Here the student will test whether ‘immune-activating’ low-dose RT can mediate enhanced BBB permeability and CAR-T delivery into the CNS in an immunocompetent CNSL murine model we have developed in our lab. Using state-of-the-art imaging mass cytometry, cyclic fluorescence, and scRNAseq expertise (supervised by Dr Erik Sahai Lab) the student will interrogate RT-exposed vs RT-naïve murine CNSL samples derived from in vivo experiments for immune signatures that are associated with ‘immune-activating’ low-dose RT. Integrated spatial and transcriptomic analysis will be performed, with particular attention paid to the spatial distribution and local neighbourhoods of the CAR-T cells. Proteomics will also be used for additional biological insights to further inform engineering approaches.

Once the analysis is complete, the student will engineer CAR-T constructs with modules designed to exploit/resist immune pathways identified by imaging and transcriptomic analysis post-RT (including checkpoints/ cytokines/ chemokine axes) to enable more effective CAR-T entry into the brain/tumour and better function in the CNS.

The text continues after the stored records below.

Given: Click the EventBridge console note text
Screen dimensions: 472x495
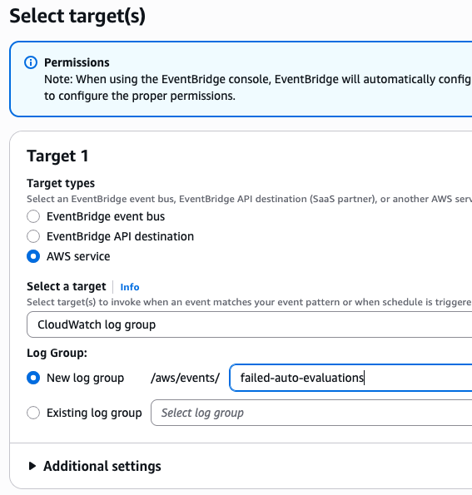Looking at the screenshot, I should click(x=257, y=87).
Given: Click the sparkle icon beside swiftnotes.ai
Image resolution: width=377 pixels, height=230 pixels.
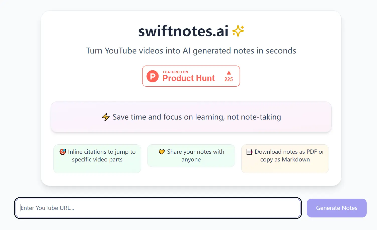Looking at the screenshot, I should 238,31.
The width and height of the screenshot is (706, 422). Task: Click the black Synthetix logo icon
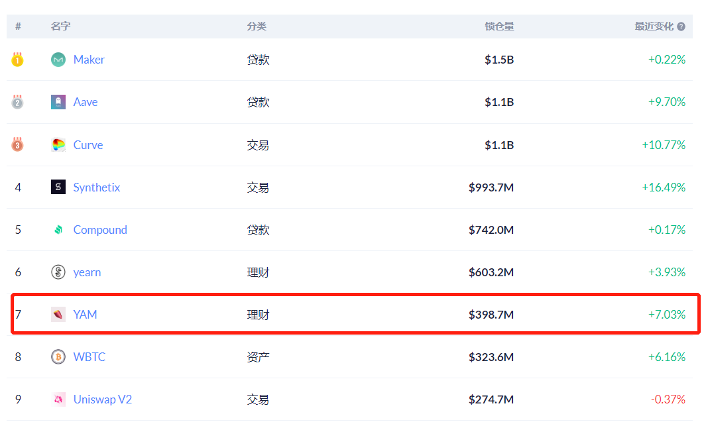pyautogui.click(x=58, y=187)
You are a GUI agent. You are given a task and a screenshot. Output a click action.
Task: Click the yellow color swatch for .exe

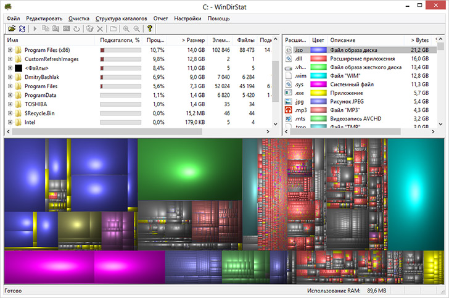pyautogui.click(x=319, y=93)
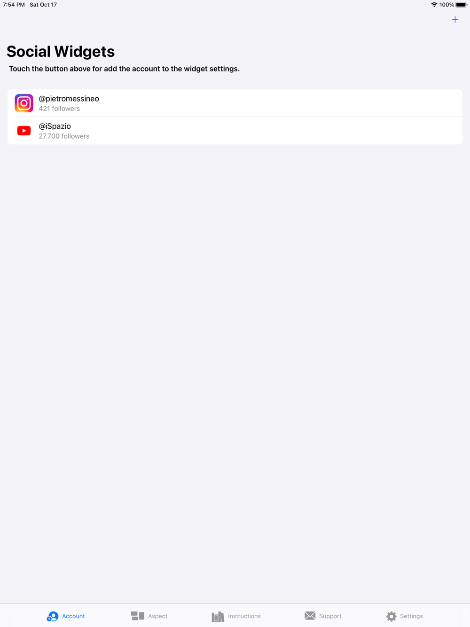Click the Account person icon

(53, 616)
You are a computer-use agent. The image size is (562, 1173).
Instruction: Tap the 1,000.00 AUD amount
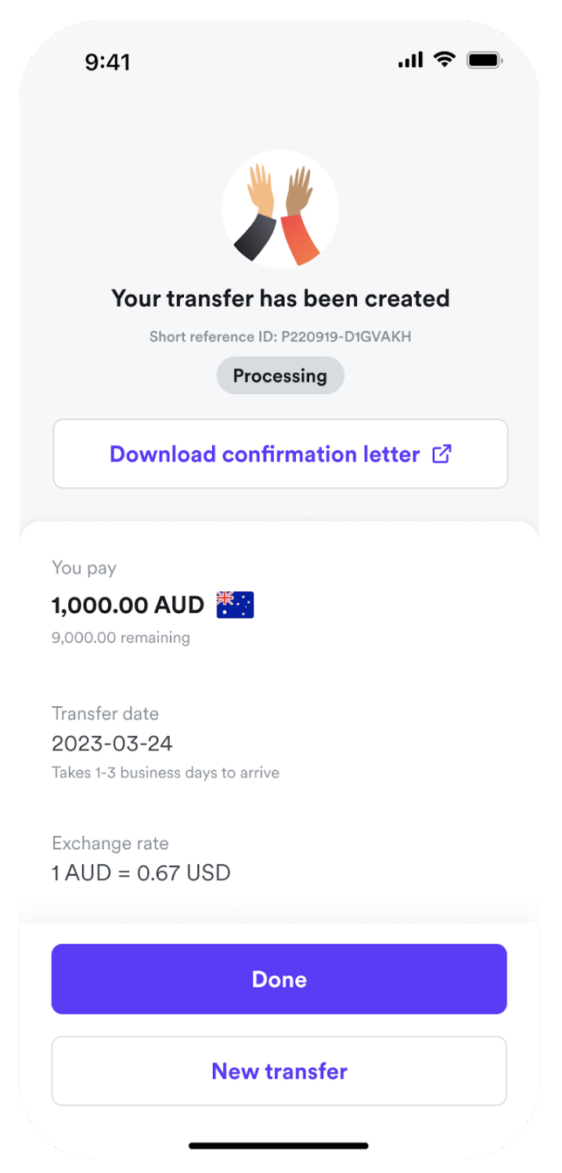128,604
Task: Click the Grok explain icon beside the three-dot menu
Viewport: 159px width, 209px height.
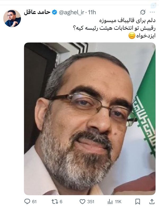Action: (143, 12)

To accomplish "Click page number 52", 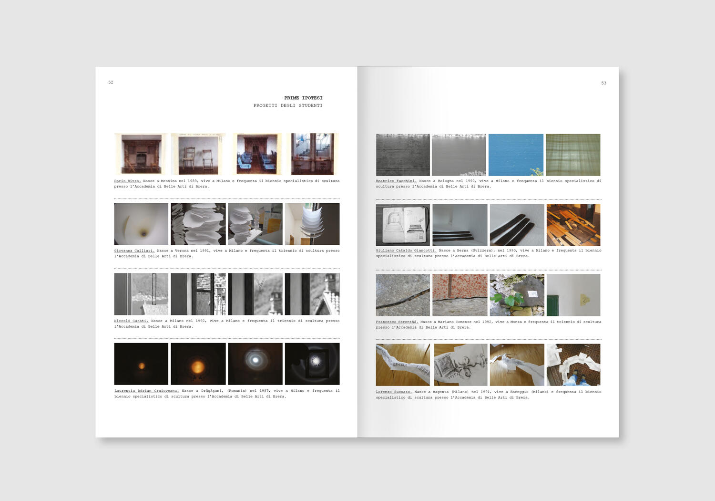I will pos(111,83).
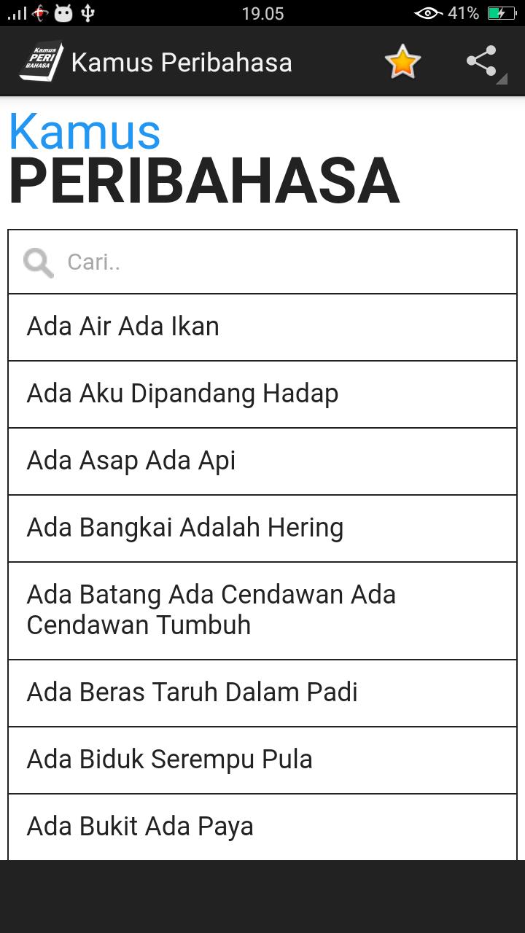
Task: Tap the large Kamus PERIBAHASA heading
Action: click(x=204, y=159)
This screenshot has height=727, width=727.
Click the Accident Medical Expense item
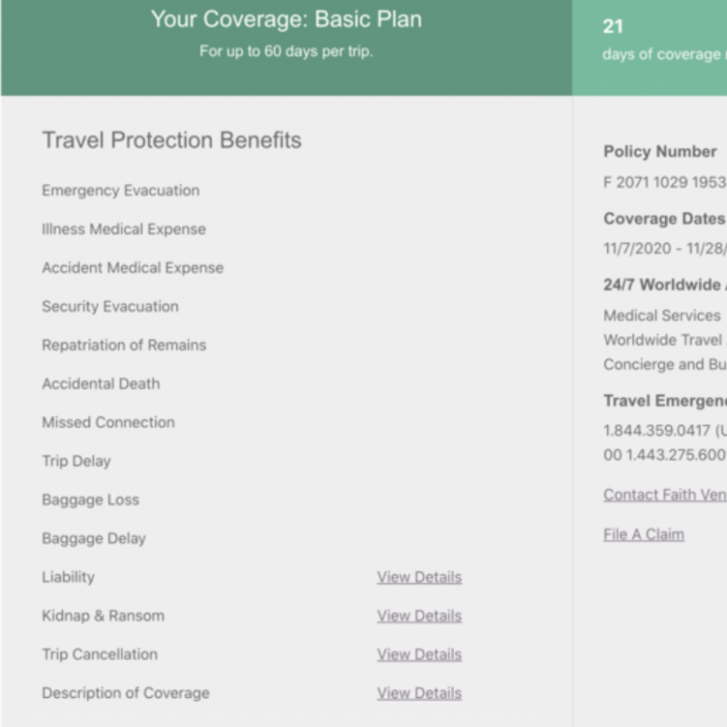[x=133, y=268]
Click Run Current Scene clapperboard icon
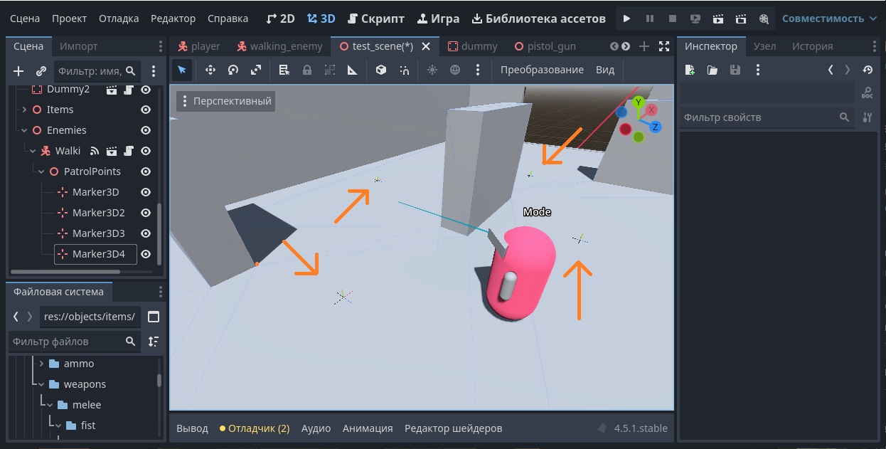The image size is (886, 449). coord(718,19)
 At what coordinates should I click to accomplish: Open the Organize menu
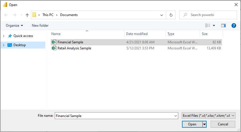click(14, 26)
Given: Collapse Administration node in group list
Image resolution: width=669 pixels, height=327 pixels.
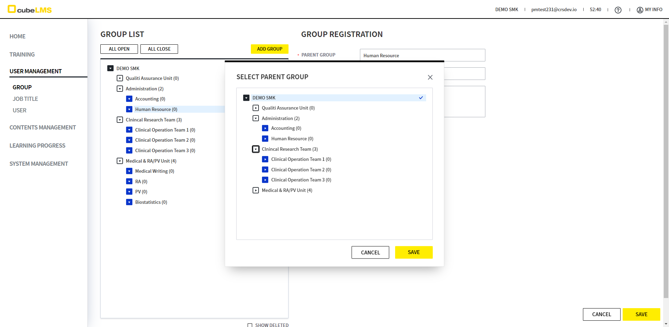Looking at the screenshot, I should pyautogui.click(x=120, y=89).
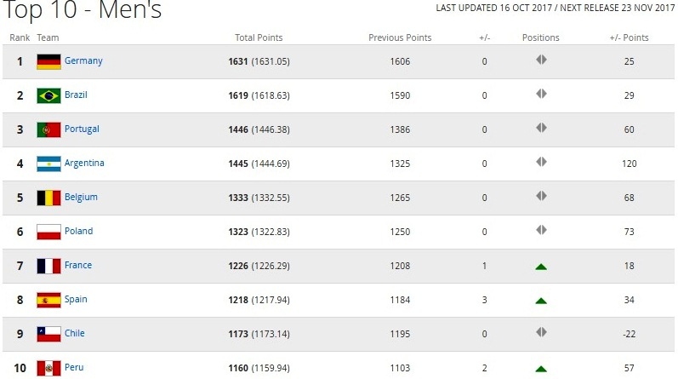Click the Portugal flag icon
The height and width of the screenshot is (379, 678).
click(x=48, y=129)
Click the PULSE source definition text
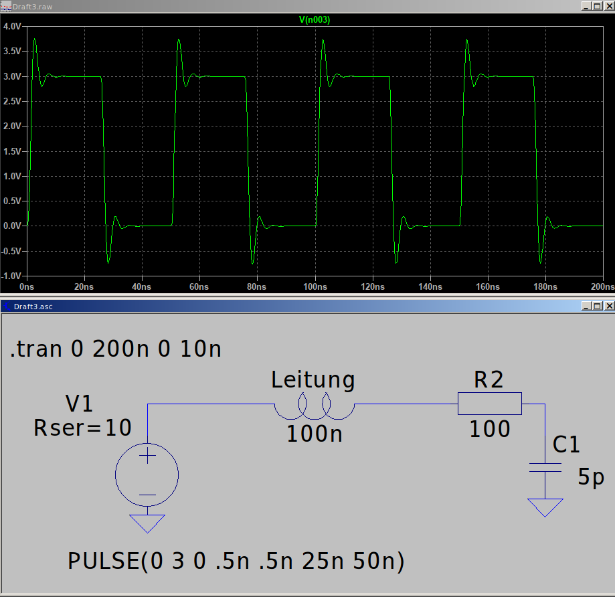 click(236, 561)
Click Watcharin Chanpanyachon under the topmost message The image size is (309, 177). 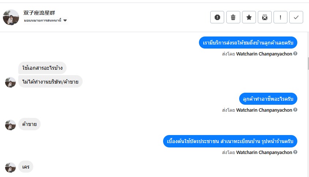coord(264,54)
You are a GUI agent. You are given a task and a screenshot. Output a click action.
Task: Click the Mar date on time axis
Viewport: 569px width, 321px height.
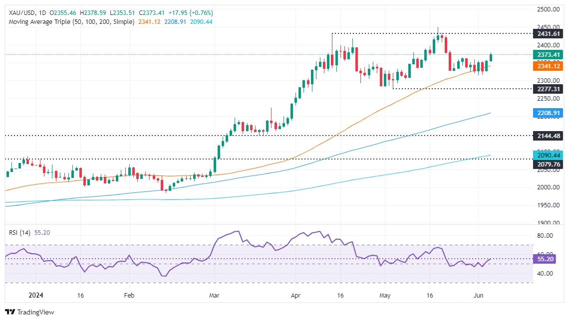click(x=214, y=295)
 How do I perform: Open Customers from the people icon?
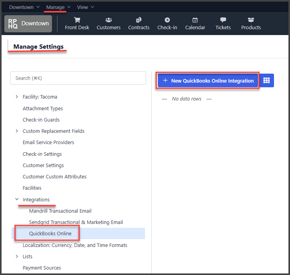[109, 20]
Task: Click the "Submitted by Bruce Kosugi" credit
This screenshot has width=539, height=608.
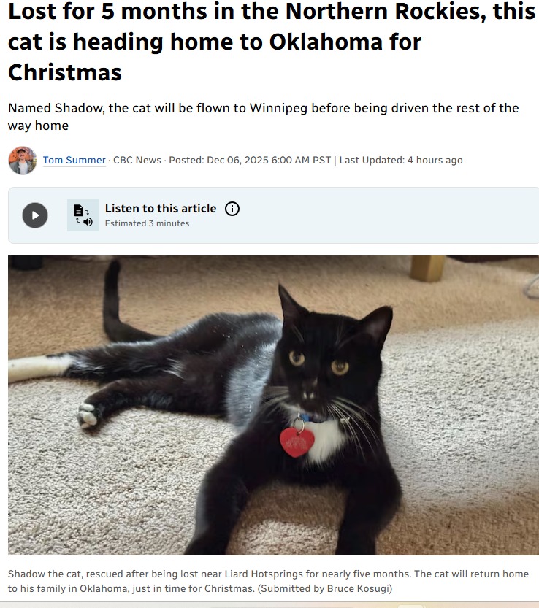Action: pos(325,588)
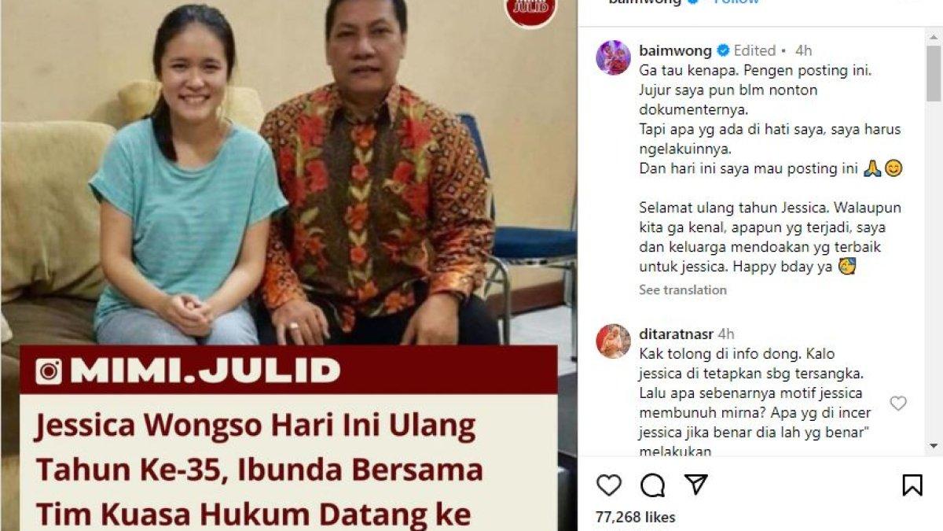Click See translation under the caption
This screenshot has width=943, height=531.
point(683,289)
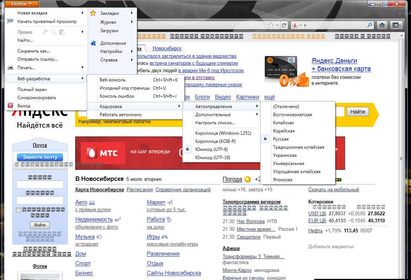
Task: Click the first mail login field
Action: click(40, 185)
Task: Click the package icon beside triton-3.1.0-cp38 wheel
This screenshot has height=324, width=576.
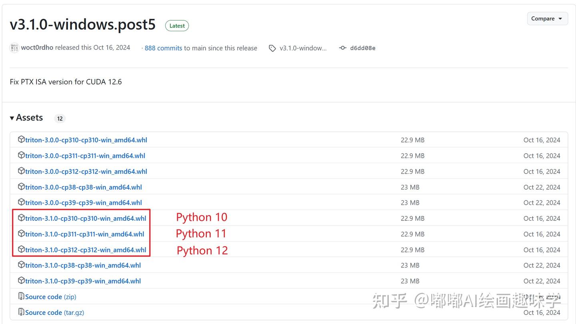Action: point(21,265)
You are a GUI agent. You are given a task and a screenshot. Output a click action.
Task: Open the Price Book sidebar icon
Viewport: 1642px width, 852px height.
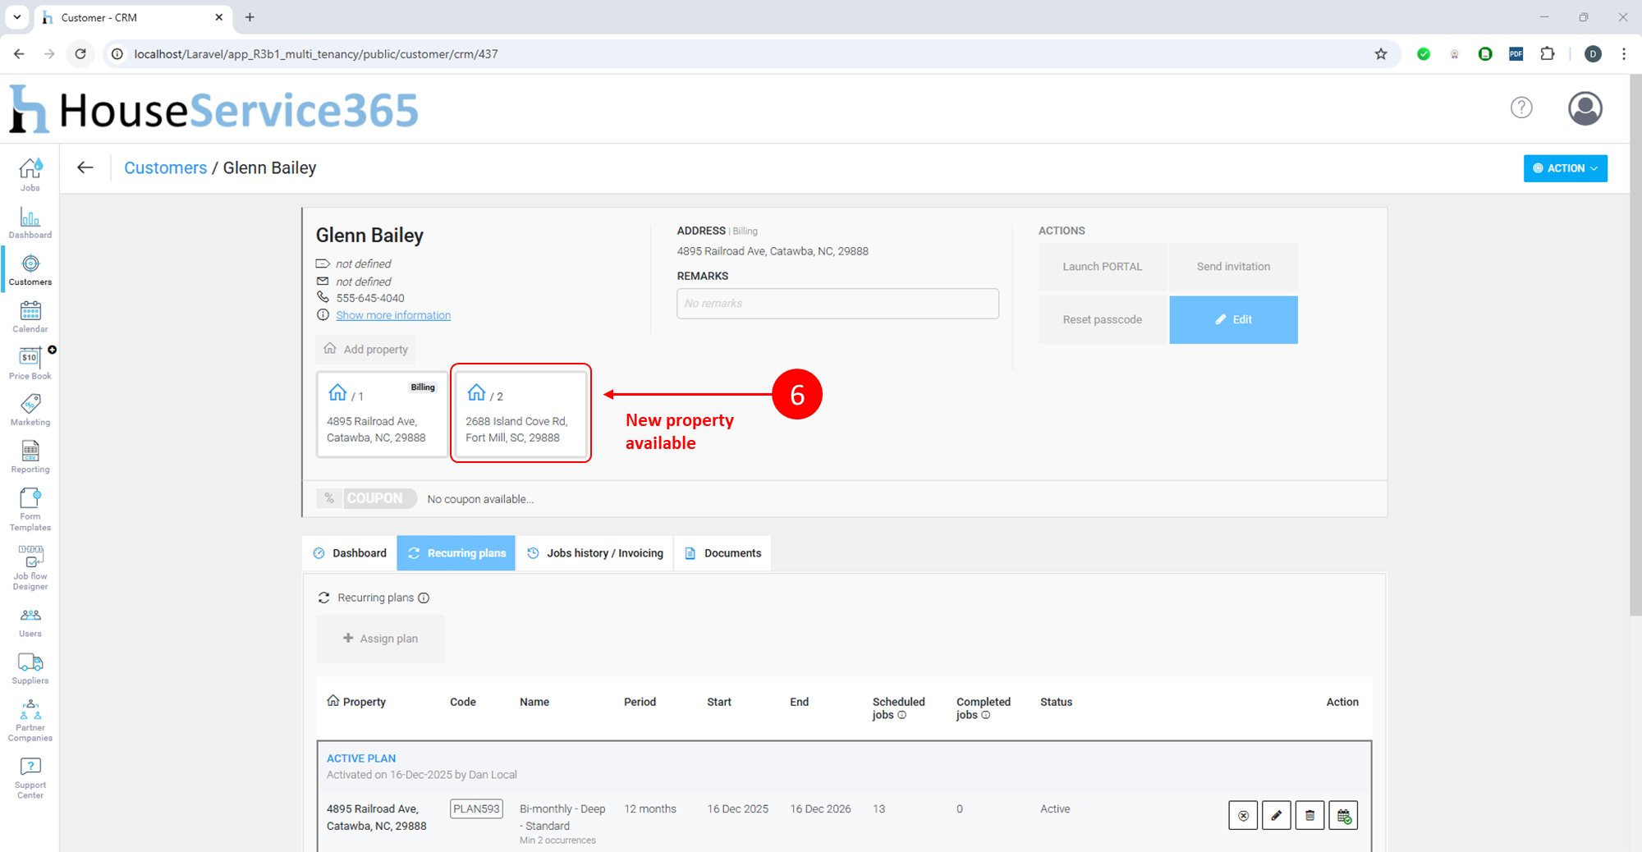[30, 363]
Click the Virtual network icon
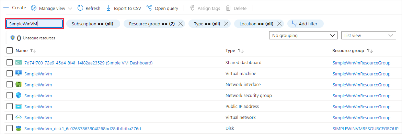 click(x=19, y=117)
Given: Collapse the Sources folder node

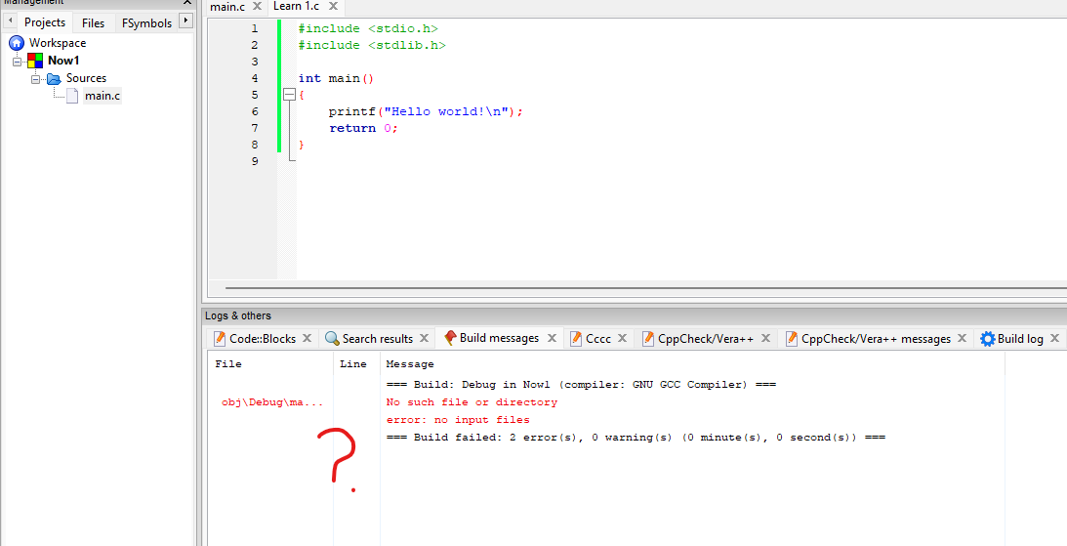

The advantage of engineering CAR-T with pro-trafficking and pro-activation modules identified through proteomics is that the potential functional benefits are durable and ongoing rather than time-limited and restricted to the absolute period of RT administration.
Further, engineered CAR-T solutions to impaired CNS trafficking/activation in combination with low-dose RT may prove to be synergistic, amplifying CAR-T infiltration, activity and efficacy in this challenging condition beyond what is possible with RT or engineering solutions alone.
Beyond CNSL, the goal is to take lessons learned here and apply in our other brain tumour models, namely glioblastoma

Candidate background

We are particularly interested in receiving applications from candidates with an interest in cellular immunotherapy, radiation biology, murine modelling and analysis of big data.

Potential Research Placements

  1. Erik Sahai, The Francis Crick Institute
  2. Silvia Suriniva, University College London
  3. Maria Hawkins, University College London

References

  1. Epperla N, Feng L, Shah NN, Fitzgerald L, Shah H, Stephens DM, et al. Outcomes of patients with secondary central nervous system lymphoma following CAR T-cell therapy: a multicenter cohort study. J Hematol Oncol. 2023 Nov 9;16(1):111.
  2. Inc MG. SAFETY AND EFFICACY FINDINGS OF AUTO1, A FAST-OFF RATE CD19 CAR, IN… by Claire Roddie [Internet]. [cited 2022 Dec 21]. Available from: https://library.ehaweb.org/eha/2022/eha2022-congress/358317/claire.roddie.safety.and.efficacy.findings.of.auto1.a.fast-off.rate.cd19.car.html?f=listing%3D0%2Abrowseby%3D8%2Asortby%3D1%2Asearch%3Droddie
  3. Quach HT, Skovgard MS, Villena-Vargas J, Bellis RY, Chintala NK, Amador-Molina A, et al. Tumor-Targeted Nonablative Radiation Promotes Solid Tumor CAR T-cell Therapy Efficacy. Cancer Immunol Res. 2023 Oct 4;11(10):1314–31.
  4. van Vulpen M, Kal HB, Taphoorn MJB, El-Sharouni SY. Changes in blood-brain barrier permeability induced by radiotherapy: implications for timing of chemotherapy? (Review). Oncol Rep. 2002;9(4):683–8.